Applegate, Christina
And there you have it. You know by now that dog track opening is going to be a disaster, that is if the budget allows for enough fleeing extras in the stands (or dogs, for that matter). I don't think we see either. But we do see a very young Christina Applegate as the corrupt financier's daughter. She gets the film's only other spooky moment: wandering around the yard on a dark Lewton-esque night in search of her kitty, the wind rustling the grasses and trees around her. With just the wind in the leaves and her little voice calling for the kitty, it's genuinely chilling.

But the rest of the time, the details are so ludicrous as to defy all explanation. The supposedly independent doctor lady Corbett needs herpetologist Korkes to ride to the rescue when a rattlesnake crawls into her bed (she could easily throw a sheet over it) and when he finally arrives this professional snake handler needs to use five different snake-wrangling devices and a gun to finally dispatch it, only after pretending to struggle with it, for like six minutes, all so they have an excuse to sleep together. Bro, if--even after you have a loop around its neck--you--an expert snake handler--still have to really fight against a rattlesnake's power--and then, wait... wait... finally blow its head off (getting snake blood on the sheets), rather than throwing into a pillow case and releasing it into the garden, and it's the kind of innocuous serpent that even Ray Milland in a wheelchair could kill or incapacitate without looking up from his red white and blue birthday cake, then, well, you're going to be very good in bed either.

wait for it....

So now the couple is together, the evidence of something unusual going on confirmed, but the mayor still ignores them: the dog race track grand opening must not be delayed. The "biggest thing to happen to this state" turns out to be the kind of cheaply rendered event that Aaron Spelling might stage for a Charlie's Angels episode: a dixieland jazz band and about ten extras mill around a sussed up high school track field. Naturally we expect a snake amok in a stadium, people fleeing and trampling children as they fight for the exit, Satan motivating the greyhounds to attack the band, etc. Instead, all that happens is Christina Applegate gets bit by a snake while looking around in the janitor's closet. And that's the end. I don't even think we see a single dog. Nice!
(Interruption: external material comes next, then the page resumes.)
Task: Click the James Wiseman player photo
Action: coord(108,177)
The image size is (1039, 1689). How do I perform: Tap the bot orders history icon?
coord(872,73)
Meanwhile, Weaver, converted by his graveyard scare like a born-again Scrooge, tunes heavenly antennae to yonder caverns for the foretold showdown, shouting "SayyyyTANNnn!" over and over in a perfect imitation of Oron Welles' shouting for his footman in his 1948 Macbeth .

Great stuff. Aside from some real dead snakes and a distasteful episode involving a sleazy would-be rapist biker hired to terrorize Corbett, there's nothing to dampen the overall mood of joyful disregard as the film travels the pre-set pathways of its chosen namesake/s. And then at the very end, after the flames of righteousness have burned the reels away, you can still see the wire that held the snake erect, like a thin little curse finger aimed right at those on imdb who gave this a 3.6. They might be right, but right only gets you so far. Jaws of Sayyyy-TAN goes farther.

2 comments:

  1. I just watched Jaws of Satan and Empire of the Ants! I really loved them both, and they tick by pretty quickly, don't they? I love the whole, "We brought in a famous herpetologist from the University..." angle, and how the doctor was able to call him from her bed and he rescues her and then - Shoots the snake! - He just had to! And the whole path to Fritz Weaver killing the cobra. That was amazing. They didn't even let it lay down! It just hung there in space like those leashes with the wire in it so that it looks like you are walking an invisible dog. In the extras, if you should notice, in the trailer they show the clip of the priest lifting the doctor from the stone altar BACKWARDS - so that it looks like he is sacrificing her to his All Powerful Pagan Snake God, like the Queen Ant!

    And do you remember when these came out, Food of the Gods was also in the era of Chariots of the Gods? So there was some street talk about how everything was tied together, even though none of us talking could go to the drive in to see these movies yet? Women were sexier then, and Gods had more fun with us then, too, I think.